Hmmm

Goals

Wednesday, January 28th, 2009 | Anything, Hmmm | No Comments

We had a time management seminar today, and what I thought was going to originally be quite boring and bland, surprised me in being fun, informative, humorous, and motivational, though the latter was probably more likely due to the speaker, Guy.

As a result, I’ve decided to write down my goals for the year, and this month. Beyond that, long-term goals will also be added.

So, for my yearly goals:

  • Get battlerig.net to a point where players can actually play the game.
  • Complete mymodelcase.com. I really love working on this project, there is absolutely no reason I can’t finish it.
  • Begin playing in tournaments for LOTR (The lord of the rings tabletop game)
  • Pay off at least $10k off my car.
  • Improve my memory and commitment to projects.
  • Take up at least three physical activities on a weekly basis (like yoga, kickboxing and… i dunno, something else)
Monthly goals:
  • Get 400-500 pts worth of Uruk-Hai ready for my first LOTR game at the end of February. Play is to be at the Northern Knights games club in Thornleigh.
  • Finish agro-dive-imports.com.au. This is a client project that’s been going on for some time, it’s time to wrap it up. I got a really good go on this last night, and hope to have most of it completed end of the week, with client feedback and minor style tweaks.
  • Get registrations completed on mymodelcase dev site.
  • Find a place to move into with P
  • Start yoga classes
Long-term goals:
  • Pay off the car
  • Buy a house
  • Take P somewhere beautiful, either Fiji, or Thailand.
That’s it for now. I plan to start documenting my monthly goals, maybe as a separate area of the blog, so I have a single place to document it all. Looking forward to my progress this year :)

Meditation. More powerful than I thought?

Monday, February 13th, 2006 | Hmmm | 2 Comments

So I’ve always been a bit of a sceptic that this shit actually works. Having been very impatient most of my life, I do something and expect results straight away. As I now know, this is hardly the case. However, having said that - I have had some interesting experiences the last few days as I focus my energies towards meditation and my inner self. Something quite cool is happening and I’m not sure what, but I plan to explore it to my fullest potential. Its a method of self awareness and understanding of myself that until now has been completely out of reach, due to lack of self discipline or wont to try.

Simple techniques like trying to calm myself or becoming more relaxed has definitely proven fruitful, along with a couple of extra bonuses.

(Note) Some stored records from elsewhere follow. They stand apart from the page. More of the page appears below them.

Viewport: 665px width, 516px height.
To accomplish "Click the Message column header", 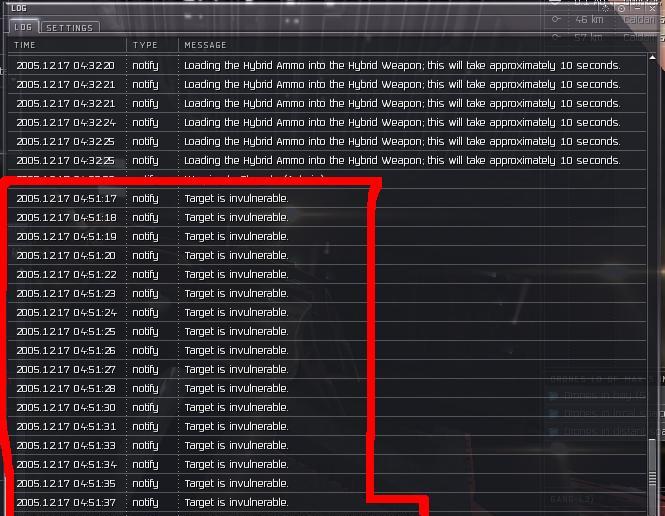I will 205,45.
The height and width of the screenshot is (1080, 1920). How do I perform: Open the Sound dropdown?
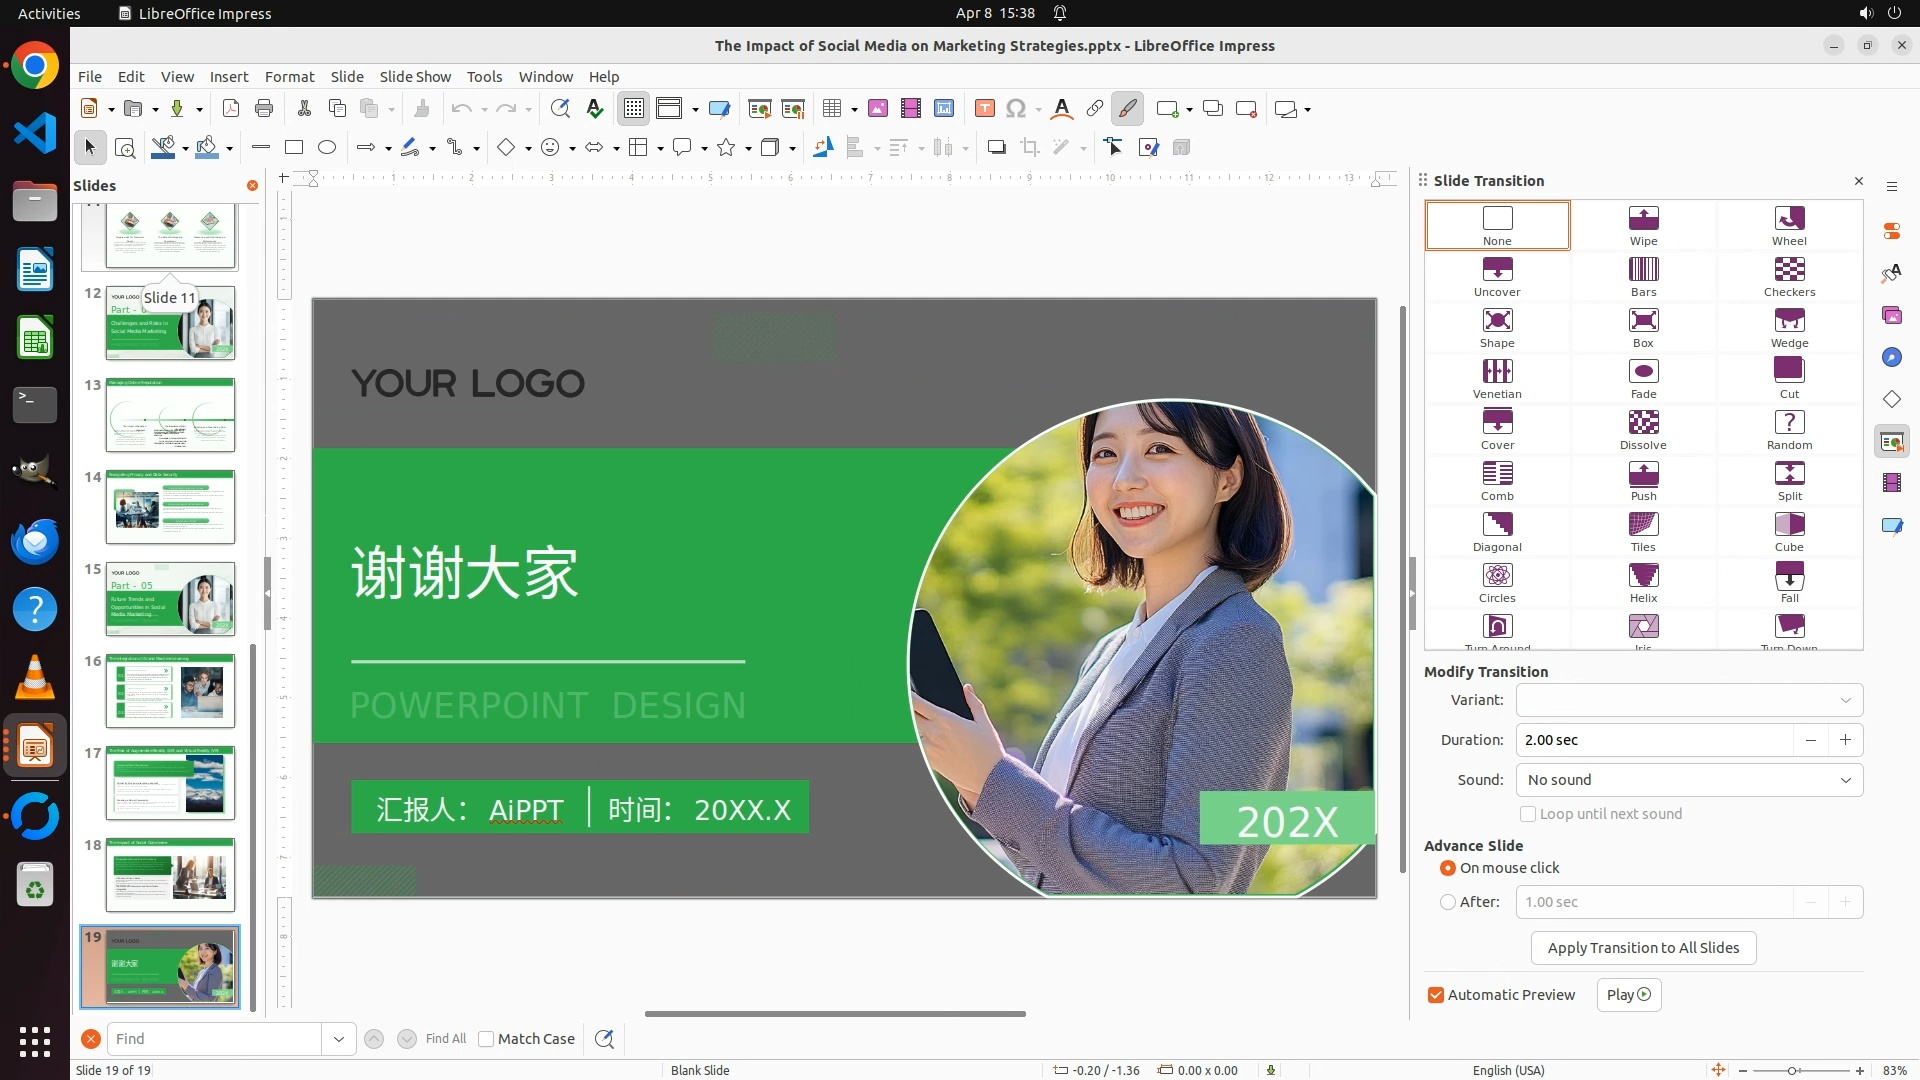[1689, 780]
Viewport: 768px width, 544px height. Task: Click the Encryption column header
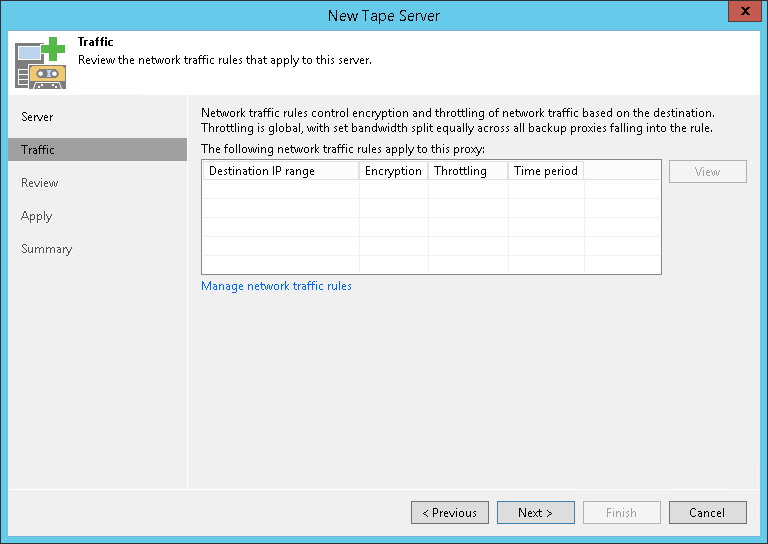[393, 171]
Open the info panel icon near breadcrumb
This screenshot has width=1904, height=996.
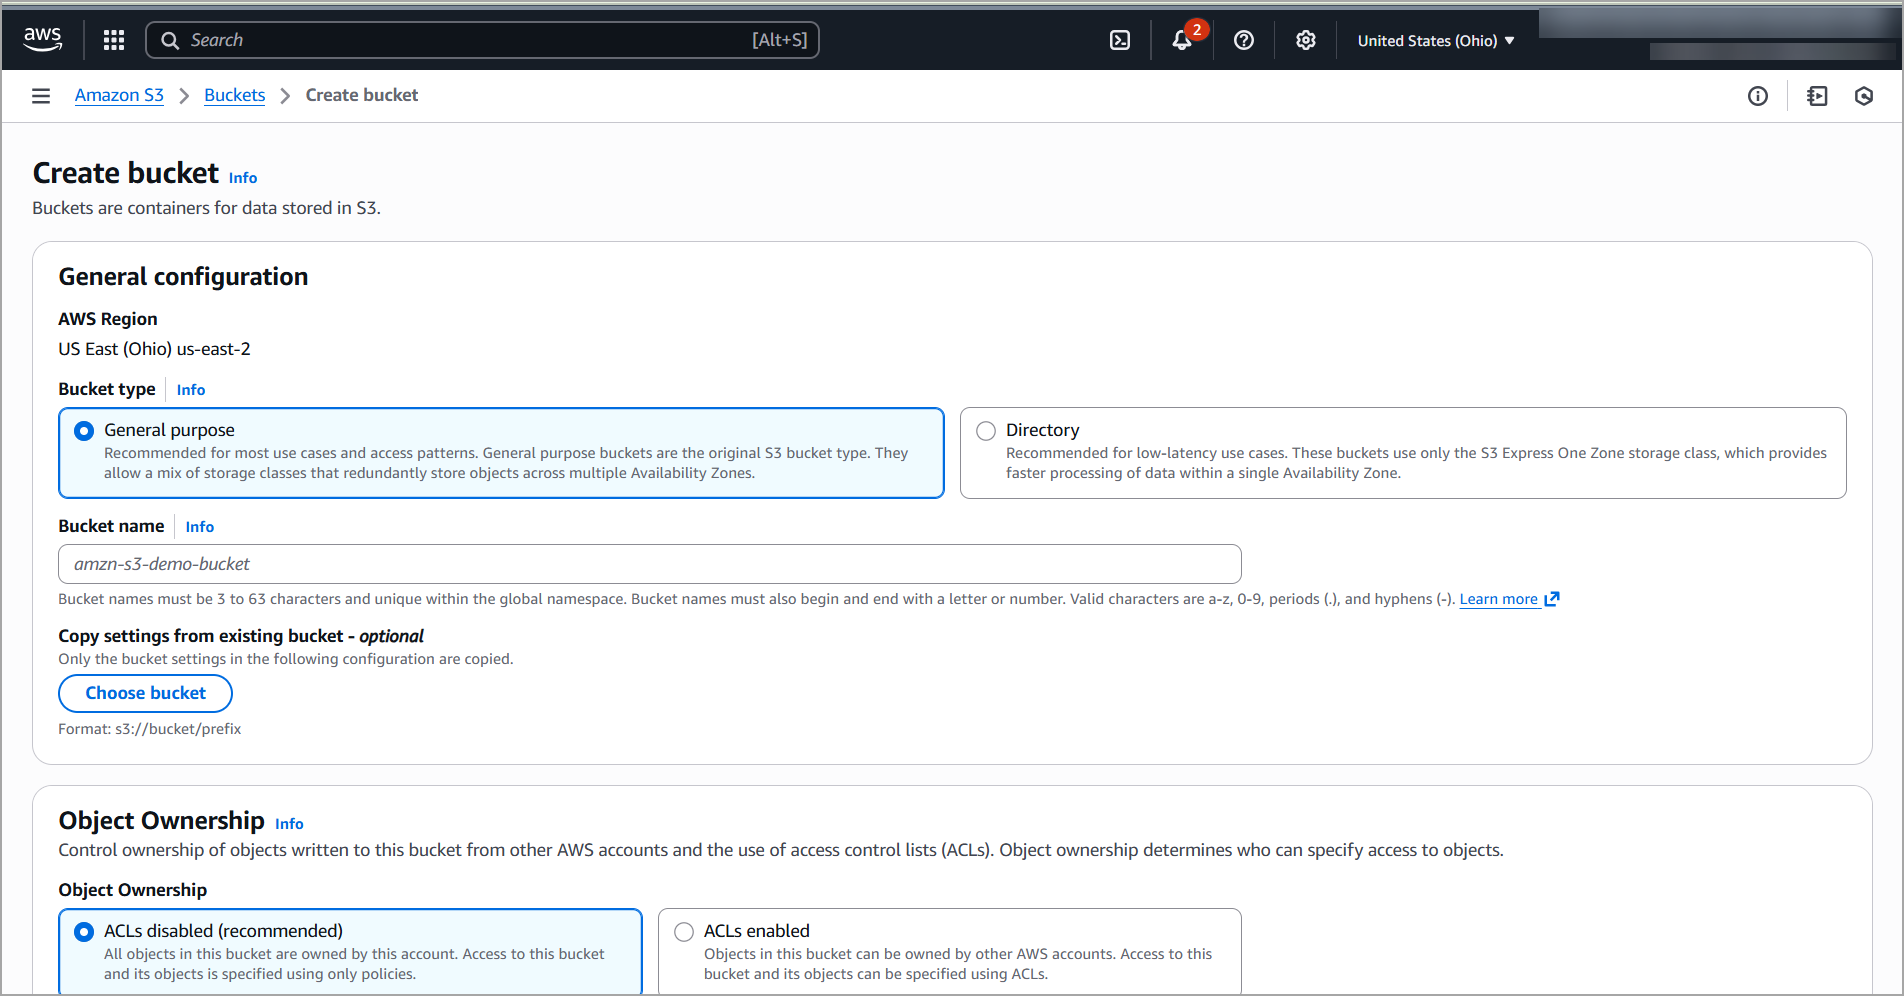[1758, 95]
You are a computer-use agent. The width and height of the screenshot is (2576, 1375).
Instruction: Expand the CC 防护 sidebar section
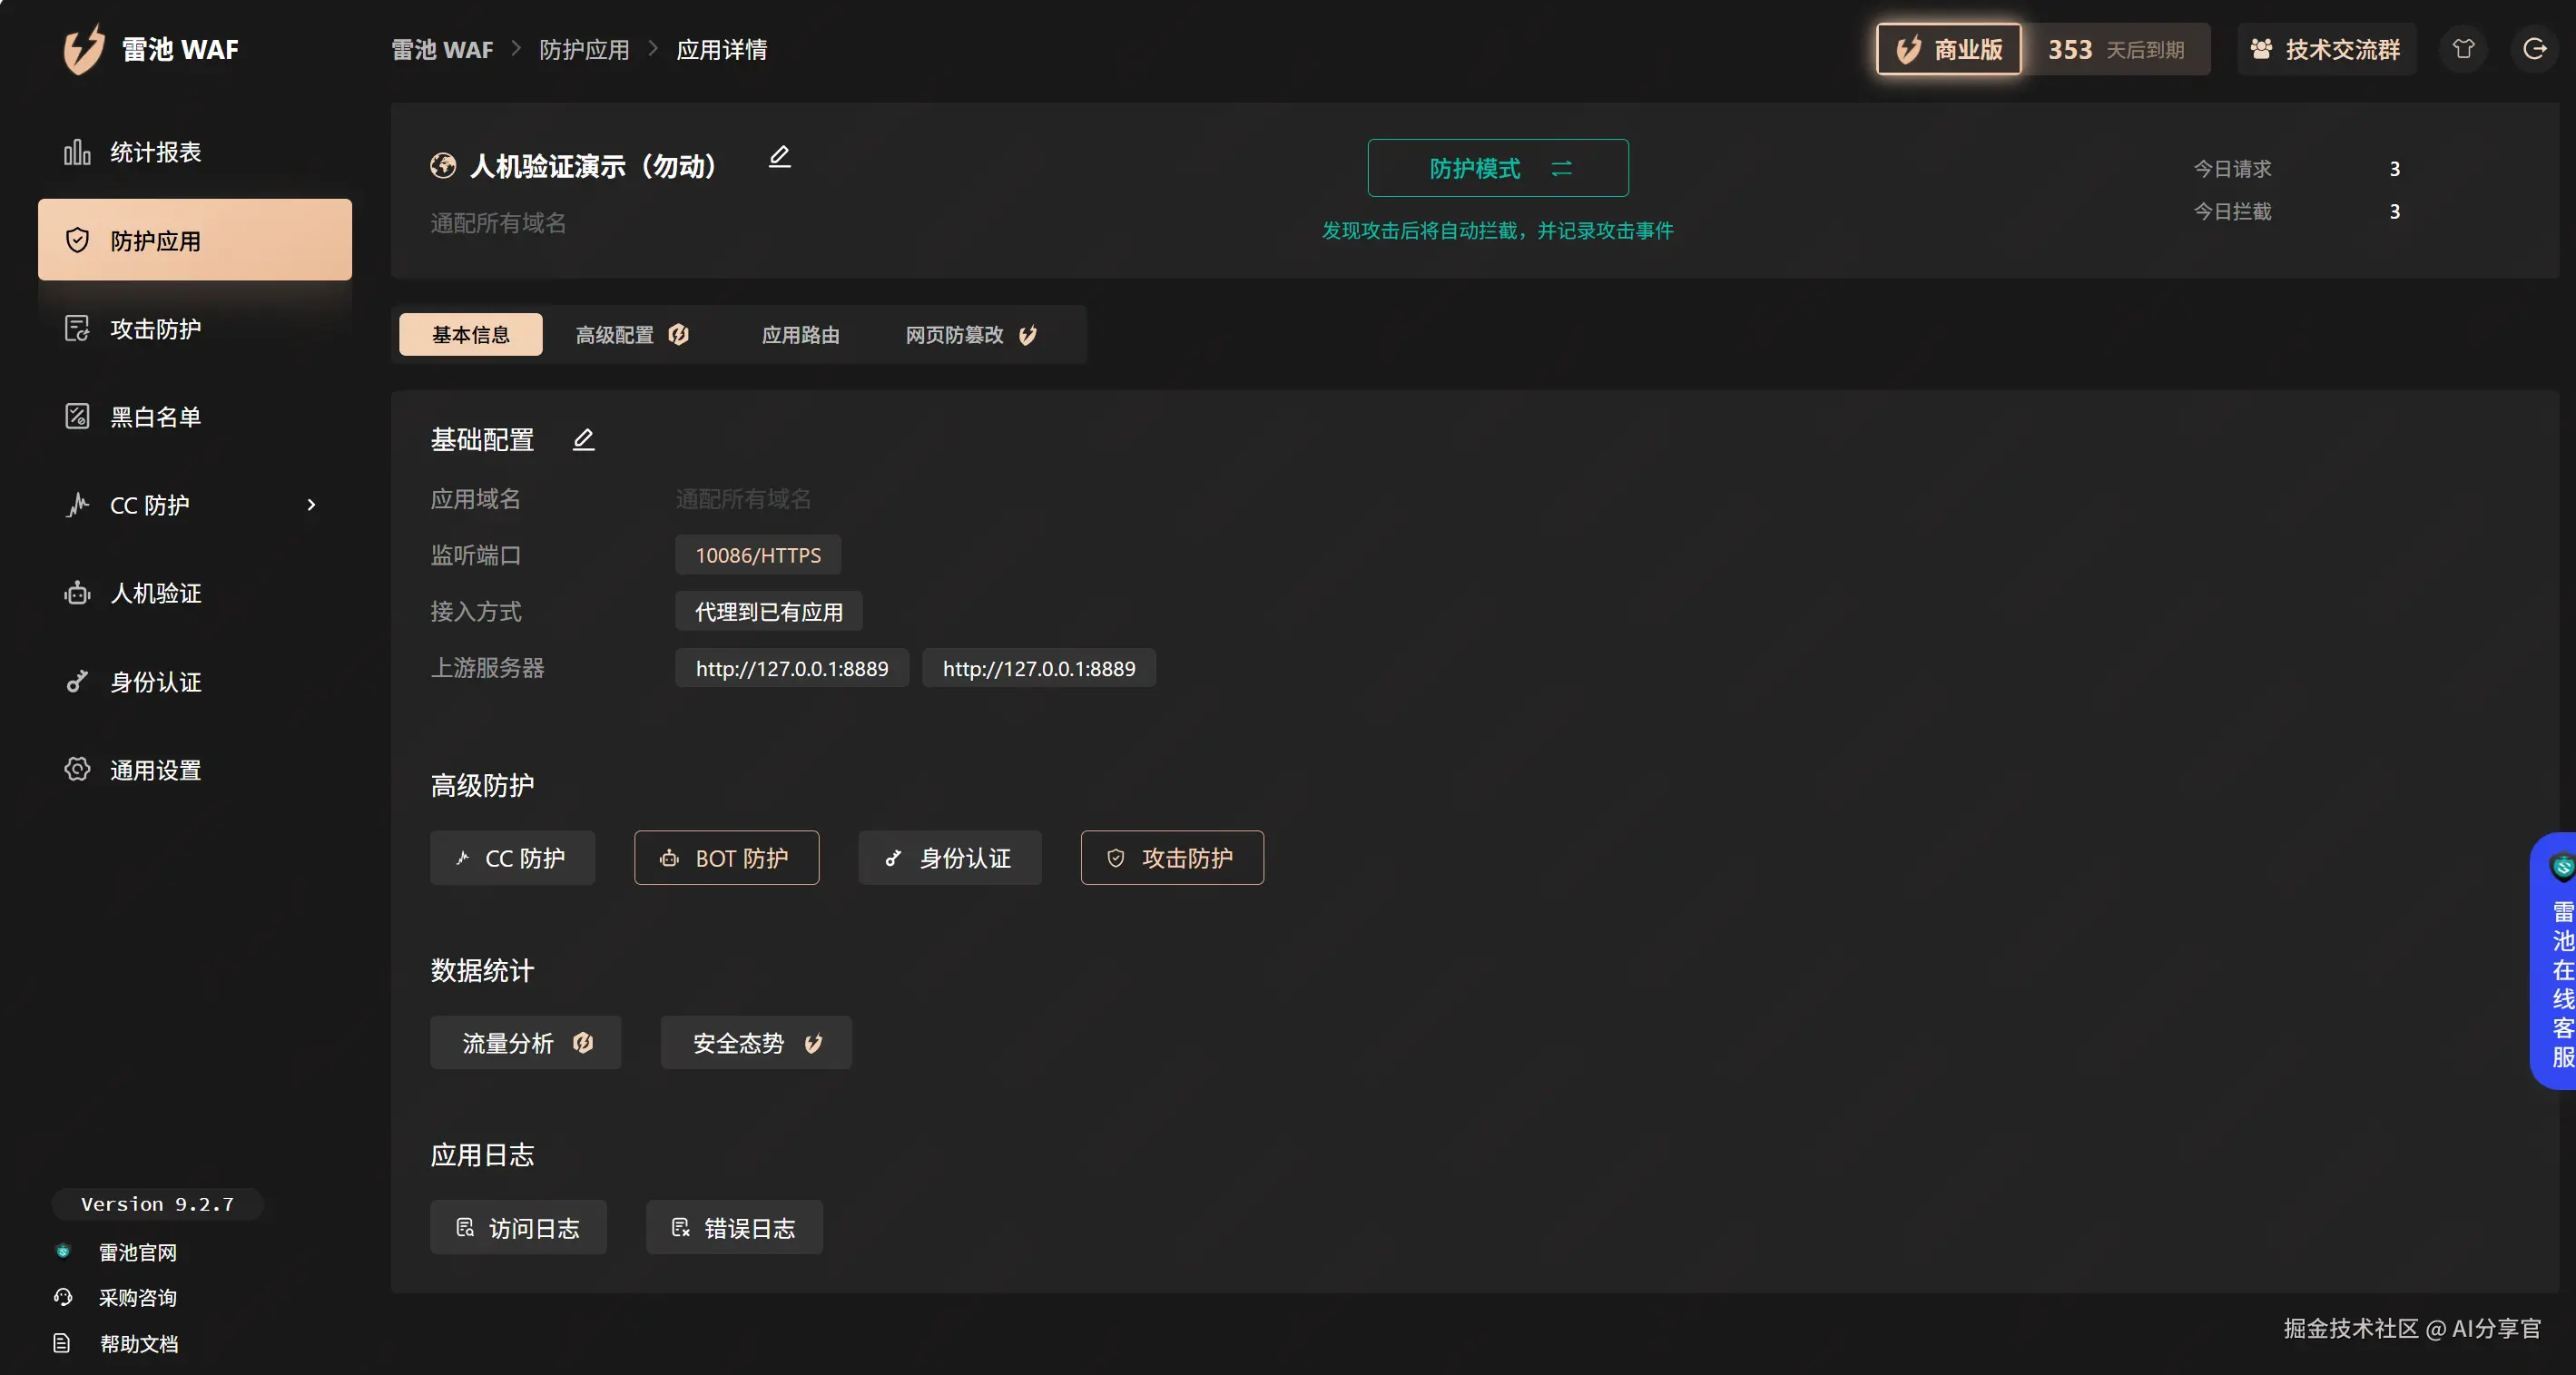click(x=311, y=505)
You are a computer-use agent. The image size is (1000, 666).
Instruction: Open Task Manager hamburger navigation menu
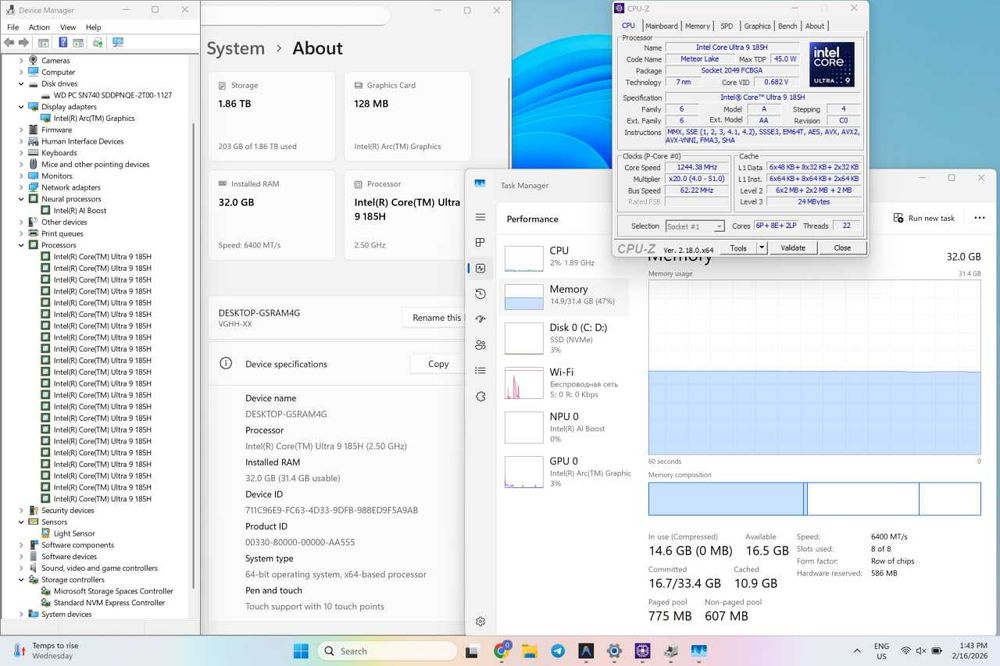click(x=480, y=217)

Going to continue down this path as so far, it has been quite beneficial.

Emotions Affected by External Sources

Wednesday, January 11th, 2006 | Hmmm | 2 Comments

I’m fairly certain I’m not the only person to have had this issue before, but there are two external aspects to my body that can/will affect the way I feel towards a particular person, or people. That is music and drugs. My personal experiences regarding my partner have resulted in heightened emotions and empathy when under the influence of particular chemicals. However, this is also very similar (though different) when particular songs or sounds are played.

The problem is however, that the drug use + affected emotions = upset/pissed partner. Now, before I go further, I should cover the aspect that in our past together I had abused drugs and it affected my relationship with her in quite a negative way, almost losing her on several occasions. Now with that behind us, it still seems to affect her when I take some chemicals and send messages.etc that explain how I may feel at that moment. This is exactly the same with music. Particular songs and/or tracks may heighten my feelings for my partner, maybe because it brings back a memory, or just loving thoughts are once again brought to the fray. So, I ask you - without the past of our relationship, is this a similar aspect?

My partner I think is sometimes offended by the fact that it takes external influences to get to those heights in regards to my emotions and feelings for her. I do not love her any less without them, its just that they (music and drugs) can heighten it even more. Is this a bad thing? Is there a limit to how much you can love someone? My own personal opinion is that even if you loved someone as much as you possibly could, there’s always going to be something, or someone that reminds you of that person and heightens those emotions further.